- Exercise requirements
According to the PyTorch Lightning compromise report below, how many minutes were the malicious versions live on PyPI before they were quarantined?

The Lightning-AI advisory instructs affected users to assume their environment may be compromised, to immediately rotate “API keys, Access tokens, SSH keys, [and] Service account credentials,” to rebuild affected systems from a known clean state, and to pin PyTorch Lightning to version 2.6.1. The advisory also notes that “At this stage, the root cause of the compromise is still under investigation.”
The Hacker News reports that the malicious versions were live on PyPI for 42 minutes before they were quarantined and subsequently deleted, and that the same campaign also compromised the npm package intercom-client at version 7.0.4 and the Packagist package intercom-php at version 5.0.2. The Sonatype tracking ID for the Lightning incident is sonatype-2026-002817, The Hacker News said.
Attribution
The Hacker News assesses the campaign to be an extension of the Mini Shai-Hulud supply chain operation that earlier in the same week targeted SAP-related npm packages. Indicators of compromise include public GitHub repositories created by the malware whose description reads “A Mini Shai-Hulud has Appeared,” according to The Hacker News.
The Lightning-AI advisory itself does not name a threat actor and explicitly states that the root cause remains under investigation. The Mini Shai-Hulud branding is associated with TeamPCP, the same group The Machine Herald previously reported was responsible for the Bitwarden CLI npm compromise in late April, the LiteLLM PyPI intrusion in March, and the Trivy supply chain compromise earlier the same month. None of those attributions has been confirmed in the Lightning advisory itself.

[Records excerpted from a collection]
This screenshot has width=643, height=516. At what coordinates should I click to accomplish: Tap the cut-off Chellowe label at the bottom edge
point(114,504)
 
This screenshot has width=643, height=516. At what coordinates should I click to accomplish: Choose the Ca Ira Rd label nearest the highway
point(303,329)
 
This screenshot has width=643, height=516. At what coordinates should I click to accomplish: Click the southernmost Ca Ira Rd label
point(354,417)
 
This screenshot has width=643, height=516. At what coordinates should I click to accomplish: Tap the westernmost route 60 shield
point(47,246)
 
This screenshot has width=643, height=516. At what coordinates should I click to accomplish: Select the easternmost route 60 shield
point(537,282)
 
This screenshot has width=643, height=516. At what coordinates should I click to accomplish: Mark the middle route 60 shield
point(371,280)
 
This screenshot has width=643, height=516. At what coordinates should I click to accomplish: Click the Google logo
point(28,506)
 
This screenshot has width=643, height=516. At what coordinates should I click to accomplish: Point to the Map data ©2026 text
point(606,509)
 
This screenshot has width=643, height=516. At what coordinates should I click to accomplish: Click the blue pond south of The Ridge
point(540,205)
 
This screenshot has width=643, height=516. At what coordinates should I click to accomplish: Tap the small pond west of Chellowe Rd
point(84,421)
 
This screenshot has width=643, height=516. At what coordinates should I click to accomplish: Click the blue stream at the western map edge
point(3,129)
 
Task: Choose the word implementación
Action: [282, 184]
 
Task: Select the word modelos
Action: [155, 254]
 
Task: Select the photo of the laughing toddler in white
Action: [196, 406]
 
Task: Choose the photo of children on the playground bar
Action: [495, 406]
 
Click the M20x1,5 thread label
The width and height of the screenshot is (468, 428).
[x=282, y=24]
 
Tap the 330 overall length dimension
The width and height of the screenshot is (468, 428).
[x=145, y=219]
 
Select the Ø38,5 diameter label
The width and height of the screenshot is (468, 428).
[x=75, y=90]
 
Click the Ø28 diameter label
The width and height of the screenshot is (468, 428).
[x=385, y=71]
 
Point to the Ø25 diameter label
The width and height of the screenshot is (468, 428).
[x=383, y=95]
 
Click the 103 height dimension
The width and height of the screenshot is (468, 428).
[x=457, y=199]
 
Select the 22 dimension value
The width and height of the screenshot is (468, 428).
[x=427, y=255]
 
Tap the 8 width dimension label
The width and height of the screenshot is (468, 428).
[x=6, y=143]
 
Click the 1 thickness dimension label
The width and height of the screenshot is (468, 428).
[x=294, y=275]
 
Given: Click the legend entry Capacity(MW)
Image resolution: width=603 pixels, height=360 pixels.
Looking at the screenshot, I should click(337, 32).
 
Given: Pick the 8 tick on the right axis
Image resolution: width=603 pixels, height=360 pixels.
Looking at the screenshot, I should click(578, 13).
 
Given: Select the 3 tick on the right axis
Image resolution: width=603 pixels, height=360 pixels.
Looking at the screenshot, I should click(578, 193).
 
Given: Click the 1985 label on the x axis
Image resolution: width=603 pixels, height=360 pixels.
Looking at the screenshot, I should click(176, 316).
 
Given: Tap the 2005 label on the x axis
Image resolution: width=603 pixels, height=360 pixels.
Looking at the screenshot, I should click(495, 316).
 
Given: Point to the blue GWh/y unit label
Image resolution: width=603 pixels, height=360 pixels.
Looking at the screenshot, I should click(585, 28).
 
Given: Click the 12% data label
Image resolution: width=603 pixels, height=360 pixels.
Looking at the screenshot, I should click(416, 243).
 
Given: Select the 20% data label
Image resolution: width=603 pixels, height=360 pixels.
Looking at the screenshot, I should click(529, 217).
...
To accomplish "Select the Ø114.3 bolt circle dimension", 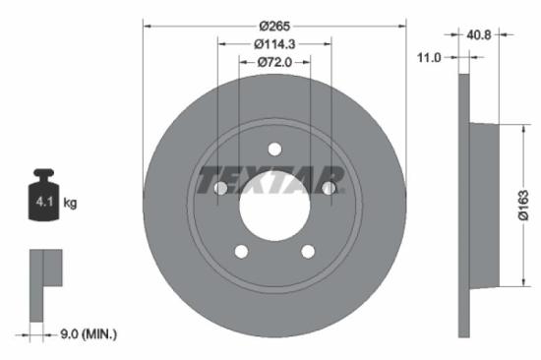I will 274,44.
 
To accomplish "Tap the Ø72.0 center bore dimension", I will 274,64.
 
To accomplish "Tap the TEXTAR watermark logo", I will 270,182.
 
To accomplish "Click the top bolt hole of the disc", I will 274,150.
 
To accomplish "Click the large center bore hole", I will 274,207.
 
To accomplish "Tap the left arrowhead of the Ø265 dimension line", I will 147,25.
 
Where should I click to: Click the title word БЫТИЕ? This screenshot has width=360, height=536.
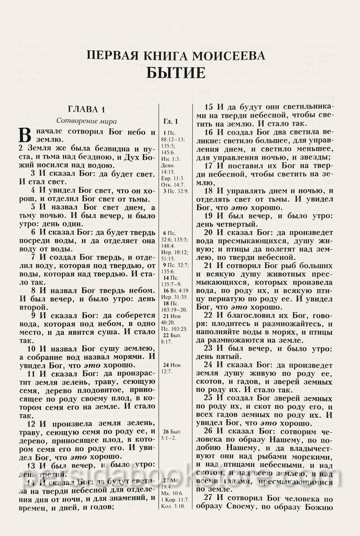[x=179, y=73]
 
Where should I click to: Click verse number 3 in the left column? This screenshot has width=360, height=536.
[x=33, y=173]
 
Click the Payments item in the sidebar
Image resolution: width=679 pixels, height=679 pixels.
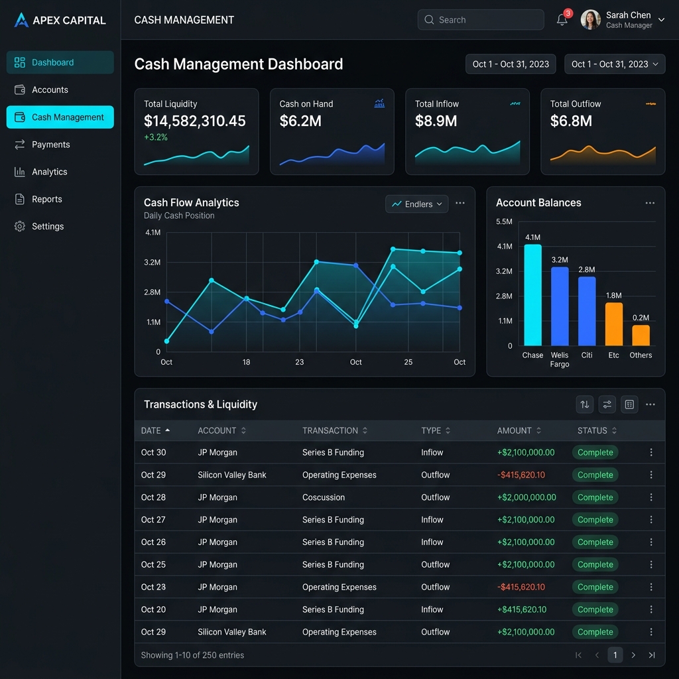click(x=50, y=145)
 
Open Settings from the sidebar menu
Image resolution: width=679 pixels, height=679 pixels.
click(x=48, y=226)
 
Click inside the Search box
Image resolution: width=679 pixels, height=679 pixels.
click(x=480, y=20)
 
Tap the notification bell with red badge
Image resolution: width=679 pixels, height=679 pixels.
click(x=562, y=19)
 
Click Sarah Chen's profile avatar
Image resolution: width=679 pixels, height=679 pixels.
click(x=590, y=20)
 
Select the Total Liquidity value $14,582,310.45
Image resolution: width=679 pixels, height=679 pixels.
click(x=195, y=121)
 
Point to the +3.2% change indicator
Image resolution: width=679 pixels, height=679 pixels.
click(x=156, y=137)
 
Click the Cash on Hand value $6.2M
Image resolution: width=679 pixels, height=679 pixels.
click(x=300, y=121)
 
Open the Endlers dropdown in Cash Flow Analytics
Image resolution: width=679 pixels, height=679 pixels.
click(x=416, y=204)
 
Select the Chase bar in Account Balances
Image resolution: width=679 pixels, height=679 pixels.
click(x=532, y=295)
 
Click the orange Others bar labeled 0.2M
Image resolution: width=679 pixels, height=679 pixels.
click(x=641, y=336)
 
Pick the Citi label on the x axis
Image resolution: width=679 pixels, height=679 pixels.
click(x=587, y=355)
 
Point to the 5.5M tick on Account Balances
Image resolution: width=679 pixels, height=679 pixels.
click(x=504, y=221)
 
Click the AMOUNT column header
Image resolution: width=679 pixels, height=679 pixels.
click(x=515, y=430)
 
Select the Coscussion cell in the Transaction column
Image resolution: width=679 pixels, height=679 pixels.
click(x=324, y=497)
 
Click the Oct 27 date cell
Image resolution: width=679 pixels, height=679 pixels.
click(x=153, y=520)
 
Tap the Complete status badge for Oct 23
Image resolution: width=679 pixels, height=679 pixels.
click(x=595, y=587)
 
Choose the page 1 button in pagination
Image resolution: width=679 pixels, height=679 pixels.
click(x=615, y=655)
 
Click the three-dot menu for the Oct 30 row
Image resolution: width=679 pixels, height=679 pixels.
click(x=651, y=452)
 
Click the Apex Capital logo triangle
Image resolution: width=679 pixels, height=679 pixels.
* * *
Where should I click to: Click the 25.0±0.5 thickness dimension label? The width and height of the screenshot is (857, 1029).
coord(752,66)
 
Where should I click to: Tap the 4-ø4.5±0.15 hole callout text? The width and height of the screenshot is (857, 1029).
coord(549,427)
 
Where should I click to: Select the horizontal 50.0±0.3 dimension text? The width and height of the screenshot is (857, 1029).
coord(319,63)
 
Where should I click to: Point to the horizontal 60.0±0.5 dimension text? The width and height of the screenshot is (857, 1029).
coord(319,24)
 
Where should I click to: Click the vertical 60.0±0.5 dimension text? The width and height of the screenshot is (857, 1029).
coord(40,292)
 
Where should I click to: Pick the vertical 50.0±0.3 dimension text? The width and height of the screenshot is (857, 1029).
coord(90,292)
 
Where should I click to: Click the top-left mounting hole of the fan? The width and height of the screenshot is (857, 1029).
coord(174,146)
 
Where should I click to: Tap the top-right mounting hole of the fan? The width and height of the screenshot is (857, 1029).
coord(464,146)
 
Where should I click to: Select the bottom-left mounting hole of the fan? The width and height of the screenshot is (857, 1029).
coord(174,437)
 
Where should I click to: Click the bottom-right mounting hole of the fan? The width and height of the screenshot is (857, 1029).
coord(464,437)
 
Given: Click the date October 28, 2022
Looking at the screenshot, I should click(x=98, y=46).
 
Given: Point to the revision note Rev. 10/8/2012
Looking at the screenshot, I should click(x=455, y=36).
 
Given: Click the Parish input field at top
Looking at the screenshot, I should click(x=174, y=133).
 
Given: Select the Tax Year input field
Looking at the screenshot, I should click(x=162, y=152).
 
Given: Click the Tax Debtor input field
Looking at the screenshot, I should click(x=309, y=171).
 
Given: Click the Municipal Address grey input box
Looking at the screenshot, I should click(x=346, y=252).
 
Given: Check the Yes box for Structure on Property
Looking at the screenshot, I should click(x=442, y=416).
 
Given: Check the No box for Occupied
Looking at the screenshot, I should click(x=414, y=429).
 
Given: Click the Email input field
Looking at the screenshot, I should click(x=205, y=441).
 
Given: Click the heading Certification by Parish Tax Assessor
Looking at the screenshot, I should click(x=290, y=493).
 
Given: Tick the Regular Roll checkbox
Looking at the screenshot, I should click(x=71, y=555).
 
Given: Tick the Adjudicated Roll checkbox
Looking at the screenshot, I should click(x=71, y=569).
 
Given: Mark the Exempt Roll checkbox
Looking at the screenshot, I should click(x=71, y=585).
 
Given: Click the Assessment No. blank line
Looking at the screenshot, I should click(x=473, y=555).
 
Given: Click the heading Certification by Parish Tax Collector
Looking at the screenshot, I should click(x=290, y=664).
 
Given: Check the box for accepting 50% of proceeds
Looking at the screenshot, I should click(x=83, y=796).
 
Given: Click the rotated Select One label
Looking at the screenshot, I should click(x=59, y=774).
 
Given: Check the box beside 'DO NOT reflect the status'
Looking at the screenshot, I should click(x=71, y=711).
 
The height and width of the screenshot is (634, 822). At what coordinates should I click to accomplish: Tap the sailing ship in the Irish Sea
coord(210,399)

- Exercise solution
42 minutes.